Saved data entries:

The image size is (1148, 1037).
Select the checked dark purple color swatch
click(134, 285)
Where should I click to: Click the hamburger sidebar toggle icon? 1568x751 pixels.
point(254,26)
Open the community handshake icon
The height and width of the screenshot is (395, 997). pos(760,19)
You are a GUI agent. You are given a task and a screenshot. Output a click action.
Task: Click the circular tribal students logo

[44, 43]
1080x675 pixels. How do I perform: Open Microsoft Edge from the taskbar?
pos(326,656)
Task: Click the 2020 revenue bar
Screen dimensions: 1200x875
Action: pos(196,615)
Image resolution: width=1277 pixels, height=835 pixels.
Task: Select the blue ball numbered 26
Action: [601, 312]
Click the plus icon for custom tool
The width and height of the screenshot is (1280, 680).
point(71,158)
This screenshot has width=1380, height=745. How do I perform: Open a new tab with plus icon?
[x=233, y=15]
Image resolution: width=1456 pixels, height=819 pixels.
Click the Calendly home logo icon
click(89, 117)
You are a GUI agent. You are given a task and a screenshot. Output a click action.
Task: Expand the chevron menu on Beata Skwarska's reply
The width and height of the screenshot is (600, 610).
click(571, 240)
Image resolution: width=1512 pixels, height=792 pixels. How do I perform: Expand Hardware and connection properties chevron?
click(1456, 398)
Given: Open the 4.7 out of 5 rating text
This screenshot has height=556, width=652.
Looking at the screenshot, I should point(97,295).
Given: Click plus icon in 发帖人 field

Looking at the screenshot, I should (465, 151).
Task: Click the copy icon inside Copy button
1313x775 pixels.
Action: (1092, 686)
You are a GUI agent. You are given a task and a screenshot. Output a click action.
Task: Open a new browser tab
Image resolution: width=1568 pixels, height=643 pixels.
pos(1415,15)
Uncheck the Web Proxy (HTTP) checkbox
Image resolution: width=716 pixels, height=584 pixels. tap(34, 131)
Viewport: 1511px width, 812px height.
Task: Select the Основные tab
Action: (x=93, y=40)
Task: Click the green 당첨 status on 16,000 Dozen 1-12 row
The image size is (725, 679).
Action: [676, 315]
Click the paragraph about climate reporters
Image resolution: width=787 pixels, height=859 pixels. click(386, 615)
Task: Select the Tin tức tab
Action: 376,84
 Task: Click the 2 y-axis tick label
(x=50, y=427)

__Requirement__:
From the line containing "Uncheck the Web Proxy (HTTP) checkbox" through the last line of the entries above, print each line exactly as it stands.

__Result__:
Uncheck the Web Proxy (HTTP) checkbox
Image resolution: width=716 pixels, height=584 pixels. tap(34, 131)
Viewport: 1511px width, 812px height.
Task: Select the Основные tab
Action: (x=93, y=40)
Task: Click the green 당첨 status on 16,000 Dozen 1-12 row
The image size is (725, 679).
Action: [676, 315]
Click the paragraph about climate reporters
Image resolution: width=787 pixels, height=859 pixels. click(386, 615)
Task: Select the Tin tức tab
Action: 376,84
 Task: Click the 2 y-axis tick label
(x=50, y=427)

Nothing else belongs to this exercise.